> _Document section_
┄┄┄┄┄┄┄┄┄┄┄┄┄┄┄┄┄┄┄┄

Olympic hopefuls will be diving into Copacabana’s surf this Saturday during a triathlon Olympic qualifier event, while rowers take to the lake’s water beginning Wednesday for the 2015 World Rowing Junior Championships. Test events for sailing and marathon swimming take place later in August.

Over 10,000 athletes from 205 nations are expected to compete in next year’s Olympics. Nearly 1,400 of them will be sailing in the waters near Marina da Gloria in Guanabara Bay, swimming off Copacabana beach, and canoeing and rowing on the brackish waters of the Rodrigo de Freitas Lake.

The AP commissioned four rounds of testing in each of those three Olympic water venues, and also in the surf off Ipanema Beach, which is popular with tourists but where no events will be held. Thirty-seven samples were checked for three types of human adenovirus, as well as rotavirus, enterovirus and fecal coliforms.

The AP viral testing, which will continue in the coming year, found not one water venue safe for swimming or boating, according to global water experts.

┄┄┄┄┄┄┄┄┄┄┄┄┄┄┄┄┄┄┄┄

> _Available data_
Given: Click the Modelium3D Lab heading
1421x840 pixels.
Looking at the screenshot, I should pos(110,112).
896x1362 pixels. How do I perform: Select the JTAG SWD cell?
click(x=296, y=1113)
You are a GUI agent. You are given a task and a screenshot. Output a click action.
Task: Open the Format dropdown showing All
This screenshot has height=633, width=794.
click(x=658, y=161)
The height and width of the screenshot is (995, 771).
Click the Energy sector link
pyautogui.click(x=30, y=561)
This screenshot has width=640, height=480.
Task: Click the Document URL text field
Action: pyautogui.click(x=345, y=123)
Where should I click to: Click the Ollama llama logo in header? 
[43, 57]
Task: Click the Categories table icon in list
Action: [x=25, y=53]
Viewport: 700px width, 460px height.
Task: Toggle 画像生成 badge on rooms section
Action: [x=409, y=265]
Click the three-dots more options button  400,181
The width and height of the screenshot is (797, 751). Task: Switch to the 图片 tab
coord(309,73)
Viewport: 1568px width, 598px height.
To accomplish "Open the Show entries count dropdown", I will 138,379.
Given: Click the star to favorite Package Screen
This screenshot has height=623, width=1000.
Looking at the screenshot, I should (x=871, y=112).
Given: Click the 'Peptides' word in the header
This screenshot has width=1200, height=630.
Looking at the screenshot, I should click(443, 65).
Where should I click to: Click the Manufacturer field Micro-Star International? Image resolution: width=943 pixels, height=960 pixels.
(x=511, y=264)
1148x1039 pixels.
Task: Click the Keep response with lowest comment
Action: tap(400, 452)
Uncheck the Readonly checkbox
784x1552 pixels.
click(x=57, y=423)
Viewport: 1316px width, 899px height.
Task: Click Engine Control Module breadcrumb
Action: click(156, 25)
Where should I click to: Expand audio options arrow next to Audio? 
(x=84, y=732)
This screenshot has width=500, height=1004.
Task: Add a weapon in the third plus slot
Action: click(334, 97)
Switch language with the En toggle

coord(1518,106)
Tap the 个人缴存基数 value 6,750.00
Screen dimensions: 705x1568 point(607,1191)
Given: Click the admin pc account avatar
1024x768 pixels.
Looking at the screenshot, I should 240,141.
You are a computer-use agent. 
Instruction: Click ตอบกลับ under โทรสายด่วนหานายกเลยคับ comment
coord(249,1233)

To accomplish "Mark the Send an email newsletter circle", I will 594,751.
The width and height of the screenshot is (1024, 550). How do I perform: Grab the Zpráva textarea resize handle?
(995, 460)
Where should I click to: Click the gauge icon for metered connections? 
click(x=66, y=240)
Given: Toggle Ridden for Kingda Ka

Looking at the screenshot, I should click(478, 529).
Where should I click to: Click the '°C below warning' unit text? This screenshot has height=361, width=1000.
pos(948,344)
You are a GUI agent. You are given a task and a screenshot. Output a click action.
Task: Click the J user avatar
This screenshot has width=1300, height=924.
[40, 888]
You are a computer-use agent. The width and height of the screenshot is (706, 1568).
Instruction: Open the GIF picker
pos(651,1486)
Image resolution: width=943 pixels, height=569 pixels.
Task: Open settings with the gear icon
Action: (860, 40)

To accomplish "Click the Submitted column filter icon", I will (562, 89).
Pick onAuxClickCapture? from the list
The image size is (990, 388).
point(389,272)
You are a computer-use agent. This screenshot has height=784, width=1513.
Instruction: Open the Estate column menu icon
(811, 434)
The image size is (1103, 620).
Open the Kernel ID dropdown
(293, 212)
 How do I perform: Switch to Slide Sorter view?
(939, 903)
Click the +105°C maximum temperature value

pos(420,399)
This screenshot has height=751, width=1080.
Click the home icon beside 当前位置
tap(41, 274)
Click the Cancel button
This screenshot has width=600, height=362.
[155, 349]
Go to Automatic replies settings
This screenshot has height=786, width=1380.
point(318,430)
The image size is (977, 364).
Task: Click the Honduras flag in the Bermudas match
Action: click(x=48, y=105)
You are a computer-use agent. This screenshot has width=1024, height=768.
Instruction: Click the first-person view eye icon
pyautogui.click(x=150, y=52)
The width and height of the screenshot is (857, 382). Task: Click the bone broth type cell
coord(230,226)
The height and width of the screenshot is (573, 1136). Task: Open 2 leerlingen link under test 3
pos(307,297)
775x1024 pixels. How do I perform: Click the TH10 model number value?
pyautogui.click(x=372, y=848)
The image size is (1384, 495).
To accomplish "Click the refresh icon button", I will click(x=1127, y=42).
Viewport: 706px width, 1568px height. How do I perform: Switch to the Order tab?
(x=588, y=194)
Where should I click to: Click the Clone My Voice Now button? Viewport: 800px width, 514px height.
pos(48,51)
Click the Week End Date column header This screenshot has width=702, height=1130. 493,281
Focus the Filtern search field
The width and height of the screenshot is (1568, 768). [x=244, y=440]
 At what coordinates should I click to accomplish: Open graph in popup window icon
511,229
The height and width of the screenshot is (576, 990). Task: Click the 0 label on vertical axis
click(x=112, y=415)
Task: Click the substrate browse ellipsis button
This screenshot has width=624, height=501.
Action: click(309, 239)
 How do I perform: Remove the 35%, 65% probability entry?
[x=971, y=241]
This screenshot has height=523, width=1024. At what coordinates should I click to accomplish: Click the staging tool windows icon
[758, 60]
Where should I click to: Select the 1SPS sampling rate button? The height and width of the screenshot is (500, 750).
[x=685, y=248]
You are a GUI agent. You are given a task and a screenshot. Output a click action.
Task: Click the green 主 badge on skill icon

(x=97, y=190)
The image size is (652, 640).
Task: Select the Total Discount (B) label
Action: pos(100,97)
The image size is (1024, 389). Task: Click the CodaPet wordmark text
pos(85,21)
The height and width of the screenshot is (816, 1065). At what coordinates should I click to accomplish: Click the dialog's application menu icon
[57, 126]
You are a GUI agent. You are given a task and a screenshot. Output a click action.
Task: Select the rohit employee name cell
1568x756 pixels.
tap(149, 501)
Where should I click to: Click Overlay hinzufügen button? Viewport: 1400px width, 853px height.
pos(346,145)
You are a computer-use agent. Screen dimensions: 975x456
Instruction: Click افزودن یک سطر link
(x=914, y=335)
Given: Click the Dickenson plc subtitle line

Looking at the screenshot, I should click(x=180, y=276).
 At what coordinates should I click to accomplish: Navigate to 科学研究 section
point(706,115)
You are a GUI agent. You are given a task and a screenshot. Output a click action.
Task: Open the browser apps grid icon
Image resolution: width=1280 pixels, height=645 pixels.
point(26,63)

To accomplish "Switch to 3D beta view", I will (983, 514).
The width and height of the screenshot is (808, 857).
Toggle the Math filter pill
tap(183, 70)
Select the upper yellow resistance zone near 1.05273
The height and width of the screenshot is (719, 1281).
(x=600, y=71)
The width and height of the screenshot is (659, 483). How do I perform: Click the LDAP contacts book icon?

┄┄┄┄┄┄┄┄┄┄┄┄┄┄┄┄┄┄┄┄

> _Questions_
A. Turn the paragraph that begins "The AP commissioned four rounds of testing" in the article on Rio's Olympic water venues into a short bulleted list that keeps its main facts.
B. Extend the article on Rio's Olympic water venues, picking up after its final sentence.
The entries are unrelated to the article on Rio's Olympic water venues and should be treated as separate material.

> _Responses by item number_
A.
- The AP commissioned four rounds of testing at each of the three Olympic water venues.
- The surf off Ipanema Beach was also tested; it is popular with tourists, but no events will be held there.
- Thirty-seven samples were checked.
- The samples were tested for three types of human adenovirus, rotavirus, enterovirus and fecal coliforms.

B.
Instead, the test results found high counts of active and infectious human adenoviruses, which multiply in the intestinal and respiratory tracts of people. These are viruses that are known to cause respiratory and digestive illnesses, including explosive diarrhea and vomiting, but can also lead to more serious heart, brain and other diseases.

The concentrations of the viruses in all tests were roughly equivalent to that seen in raw sewage — even at one of the least-polluted areas tested, the Copacabana Beach, where marathon and triathlon swimming will take place and where many of the expected 350,000 foreign tourists may take a dip.

“Everybody runs the risk of infection in these polluted waters,” said Dr. Carlos Terra, a hepatologist and head of a Rio-based association of doctors specializing in the research and treatment of liver diseases.

Kristina Mena, a U.S. expert in risk assessment for waterborne viruses, examined the AP data and estimated that international athletes at all water venues would have a 99 percent chance of infection if they ingested just three teaspoons of water — though whether a person will fall ill depends on immunity and other factors.

Besides swimmers, athletes in sailing, canoeing and to a lesser degree rowing often get drenched when competing, and breathe in mist as well. Viruses can enter the body through the mouth, eyes, any orifice, or even a small cut.

The Rodrigo de Freitas Lake, which was largely cleaned up in recent years, was thought be safe for rowers and canoers. Yet AP tests found its waters to be among the most polluted for Olympic sites, with results ranging from 14 million adenoviruses per liter on the low end to 1.7 billion per liter at the high end.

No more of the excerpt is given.